Este aperto fez com que o valor pago pela matéria prima também apresentasse redução no período – ainda que não tão acentuada quanto a dos derivados. O preço médio pago ao produtor em março/2021, pelo leite entregue em fevereiro, foi de R$ 1,94/litro, 19,8% inferior ao valor de setembro.
Gráfico 1 – Participação da indústria no preço final do leite UHT ao consumidor
Fonte: CEPEA / FIPE / Elaboração própria – MilkPoint Mercado
Gráfico 2 – Participação da indústria no preço final da muçarela ao consumidor
Fonte: CEPEA / FIPE / Elaboração própria – MilkPoint Mercado
A partir dos dados acima (e pelos gráficos abaixo), podemos inferir que a capacidade da indústria em repassar baixas para o produtor pela matéria-prima é menor do que a do varejo em pagar menos pelo derivado.
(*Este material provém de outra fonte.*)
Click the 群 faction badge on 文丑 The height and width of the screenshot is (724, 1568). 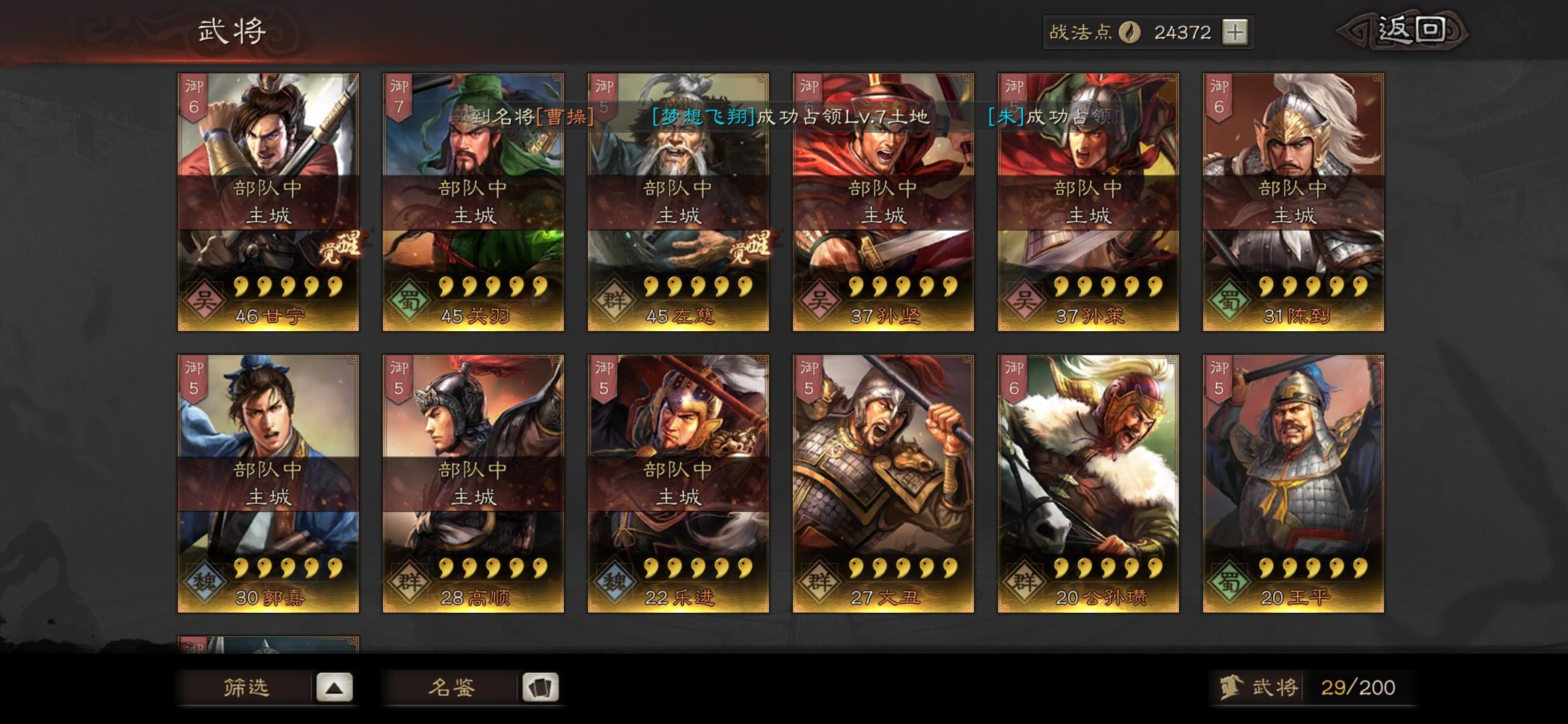[x=819, y=582]
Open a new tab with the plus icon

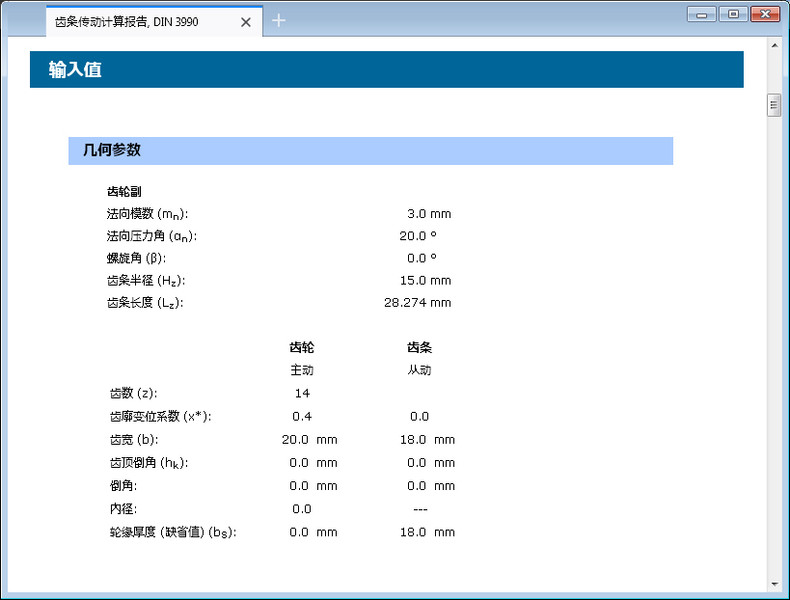(279, 20)
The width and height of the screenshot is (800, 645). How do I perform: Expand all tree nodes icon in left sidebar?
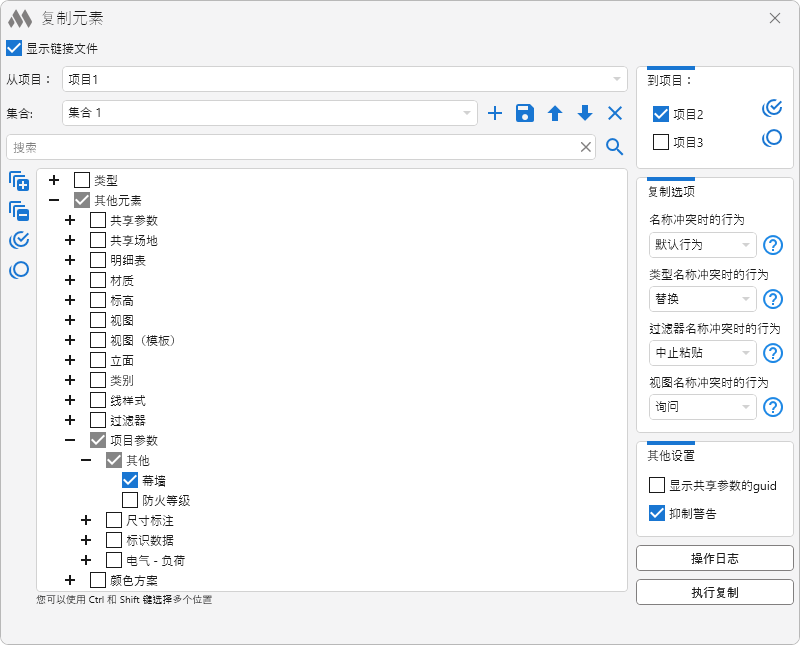tap(19, 181)
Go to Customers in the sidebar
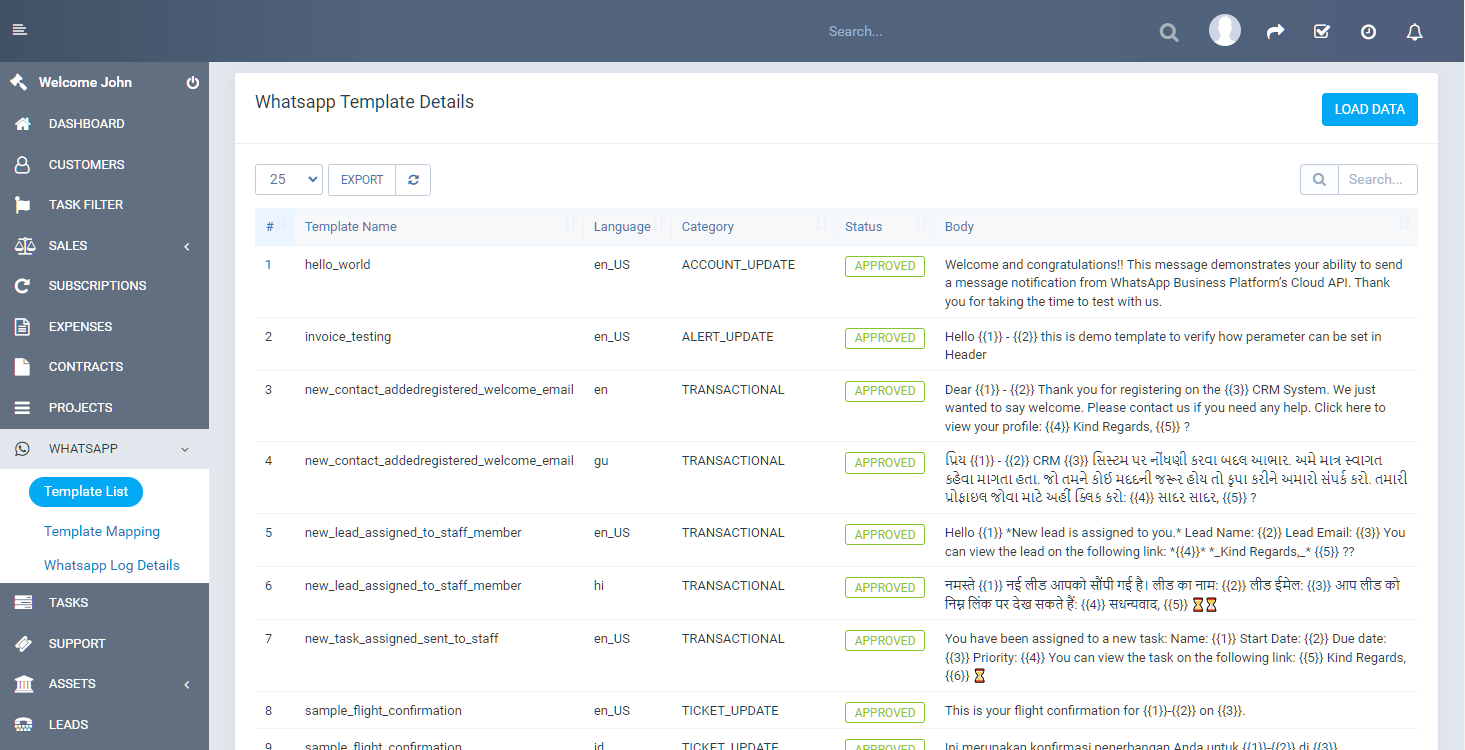The width and height of the screenshot is (1465, 750). tap(86, 165)
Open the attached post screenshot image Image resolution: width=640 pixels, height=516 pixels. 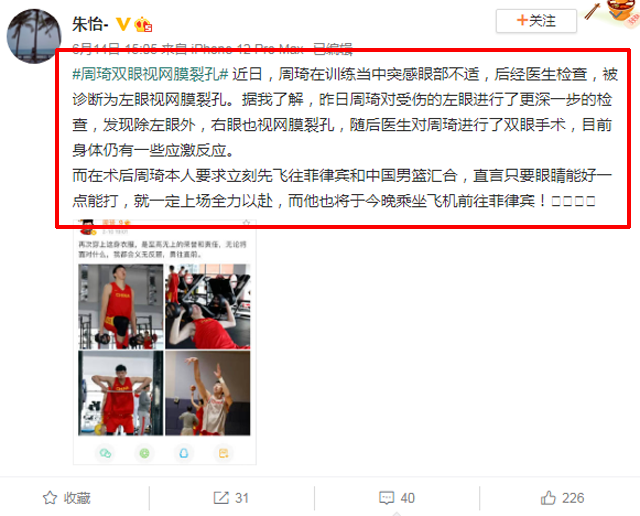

Este é justamente o principal ponto de atenção com relação ao mês de março.
Com estoques de UHT em níveis inferiores ao que vinha sendo observado – 9,8 dias de produção em estoque no início de março, contra 13,1 dias em fevereiro – as indústrias buscaram um repasse de tabela ao varejo desde a primeira semana do mês, estendendo o movimento para todos os derivados. A disparada de preço do Leite em Pó Integral no leilão GDT do dia 02/03/2021 (+20,7%) fez com que o movimento ganhasse força, e os repasses foram repetidos ao longo das semanas seguintes.
Em meio a elevação nos valores dos derivados, o menor volume de importações (em março, média diária de toneladas importadas foi 17,8% inferior a de fevereiro) e a expectativa por uma janela de exportações do leite brasileiro (em março, a média diária de toneladas exportadas já foi 28,4% superior as de fevereiro), as negociações pelo leite spot na 2ª quinzena de março tiveram preços bastante superiores aos da quinzena anterior: a média Brasil foi de R$ 2,29/litro, uma alta de R$ 0,39/litro ou 20,2%. Este movimento, entretanto, se mostrou precipitado durante os dias finais do mês.
Apesar da tentativa da indústria em subir o patamar dos preços dos derivados ter sido repetida até a 3ª semana, a última semana foi de redução nos valores praticados em busca de algum volume de vendas. Sem grande demanda pelo consumidor final, e muita incerteza acerca das medidas restritivas para combate ao coronavírus, o varejo travou as compras no nível de preços mais elevado proposto, e obrigou que houvesse cessão dos valores por parte da indústria.
Gráfico 3 – Índice de Preços – UHT e Leite Fresco (Preço em janeiro/2020=100)
Fonte: CEPEA / FIPE / Elaboração Própria – MilkPoint Mercado
Gráfico 4 – Índice de Preços – Muçarela e Leite Fresco (Preços em janeiro/2020=100)
Fonte: CEPEA / FIPE / Elaboração Própria – MilkPoint Mercado
Sendo assim, está claro que não há sustentação do mercado no momento para preços em níveis maiores do que os que vêm sendo praticados. É válido destacar que, atualmente, as dificuldades dos produtores não podem ser direcionadas a indústria, assim como as dificuldades da indústria não podem ser direcionadas ao varejo.
O grande problema está no consumo final. É difícil imaginar mudanças positivas nos valores sem que haja choque na demanda por parte do consumidor final. E aqui está a esperança para o mês de abril: ainda que o valor a ser gasto com o novo auxílio emergencial seja inferior ao que tivemos em 2020, é provável que o montante ajude a impulsionar um maior consumo das famílias, que pode ser traduzido em melhora para a cadeia láctea.
Aliado a restrição de oferta imposta pelas menores importações e possíveis exportações, este maior consumo pode ser a “bala de prata” para melhores margens para todos os elos. A conferir!